GIVEN TASK: Convert the lines below into a Markdown table with the columns Row and Line. Number each row and leave out any blank lines.

DATA FOR THIS EXERCISE:

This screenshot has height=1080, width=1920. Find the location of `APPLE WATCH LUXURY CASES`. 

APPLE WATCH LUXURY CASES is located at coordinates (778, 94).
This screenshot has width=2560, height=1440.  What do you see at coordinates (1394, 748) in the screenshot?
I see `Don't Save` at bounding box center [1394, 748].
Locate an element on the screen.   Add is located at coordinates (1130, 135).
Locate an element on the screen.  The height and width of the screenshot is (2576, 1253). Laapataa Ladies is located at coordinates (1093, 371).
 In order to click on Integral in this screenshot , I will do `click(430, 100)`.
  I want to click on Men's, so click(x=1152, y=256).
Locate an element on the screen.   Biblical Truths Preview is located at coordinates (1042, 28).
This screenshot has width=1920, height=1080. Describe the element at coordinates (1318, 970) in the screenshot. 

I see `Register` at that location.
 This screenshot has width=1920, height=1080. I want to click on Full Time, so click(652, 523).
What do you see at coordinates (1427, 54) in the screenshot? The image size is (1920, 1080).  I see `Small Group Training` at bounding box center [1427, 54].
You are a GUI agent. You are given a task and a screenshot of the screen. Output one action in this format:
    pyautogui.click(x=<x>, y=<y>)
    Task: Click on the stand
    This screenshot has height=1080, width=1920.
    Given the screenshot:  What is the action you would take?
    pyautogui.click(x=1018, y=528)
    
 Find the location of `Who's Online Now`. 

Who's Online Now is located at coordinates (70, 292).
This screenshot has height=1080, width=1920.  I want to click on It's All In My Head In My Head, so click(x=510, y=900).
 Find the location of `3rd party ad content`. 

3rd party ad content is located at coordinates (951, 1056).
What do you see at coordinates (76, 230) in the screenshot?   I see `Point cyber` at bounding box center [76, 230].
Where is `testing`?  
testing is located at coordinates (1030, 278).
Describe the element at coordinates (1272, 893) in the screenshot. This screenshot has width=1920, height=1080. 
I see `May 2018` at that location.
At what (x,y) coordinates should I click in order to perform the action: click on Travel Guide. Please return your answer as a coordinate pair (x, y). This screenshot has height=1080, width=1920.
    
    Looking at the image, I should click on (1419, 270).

ANSWER TO THE PROBLEM:
| Row | Line |
|---|---|
| 1 | This screenshot has height=1080, width=1920. Find the location of `APPLE WATCH LUXURY CASES`.  |
| 2 | APPLE WATCH LUXURY CASES is located at coordinates (778, 94). |
| 3 | This screenshot has width=2560, height=1440.  What do you see at coordinates (1394, 748) in the screenshot? |
| 4 | I see `Don't Save` at bounding box center [1394, 748]. |
| 5 | Locate an element on the screen.   Add is located at coordinates (1130, 135). |
| 6 | Locate an element on the screen.  The height and width of the screenshot is (2576, 1253). Laapataa Ladies is located at coordinates (1093, 371). |
| 7 |  In order to click on Integral in this screenshot , I will do `click(430, 100)`. |
| 8 |   I want to click on Men's, so click(x=1152, y=256). |
| 9 | Locate an element on the screen.   Biblical Truths Preview is located at coordinates (1042, 28). |
| 10 | This screenshot has width=1920, height=1080. Describe the element at coordinates (1318, 970) in the screenshot.  |
| 11 | I see `Register` at that location. |
| 12 |  This screenshot has width=1920, height=1080. I want to click on Full Time, so click(652, 523). |
| 13 | What do you see at coordinates (1427, 54) in the screenshot? The image size is (1920, 1080).  I see `Small Group Training` at bounding box center [1427, 54]. |
| 14 | You are a GUI agent. You are given a task and a screenshot of the screen. Output one action in this format: |
| 15 |     pyautogui.click(x=<x>, y=<y>) |
| 16 |     Task: Click on the stand |
| 17 |     This screenshot has height=1080, width=1920. |
| 18 |     Given the screenshot:  What is the action you would take? |
| 19 |     pyautogui.click(x=1018, y=528) |
| 20 |  Find the location of `Who's Online Now`.  |
| 21 | Who's Online Now is located at coordinates (70, 292). |
| 22 | This screenshot has height=1080, width=1920.  I want to click on It's All In My Head In My Head, so click(x=510, y=900). |
| 23 |  Find the location of `3rd party ad content`.  |
| 24 | 3rd party ad content is located at coordinates (951, 1056). |
| 25 | What do you see at coordinates (76, 230) in the screenshot?   I see `Point cyber` at bounding box center [76, 230]. |
| 26 | Where is `testing`?   |
| 27 | testing is located at coordinates (1030, 278). |
| 28 | Describe the element at coordinates (1272, 893) in the screenshot. This screenshot has width=1920, height=1080.  |
| 29 | I see `May 2018` at that location. |
| 30 | At what (x,y) coordinates should I click in order to perform the action: click on Travel Guide. Please return your answer as a coordinate pair (x, y). This screenshot has height=1080, width=1920. |
| 31 |     Looking at the image, I should click on (1419, 270). |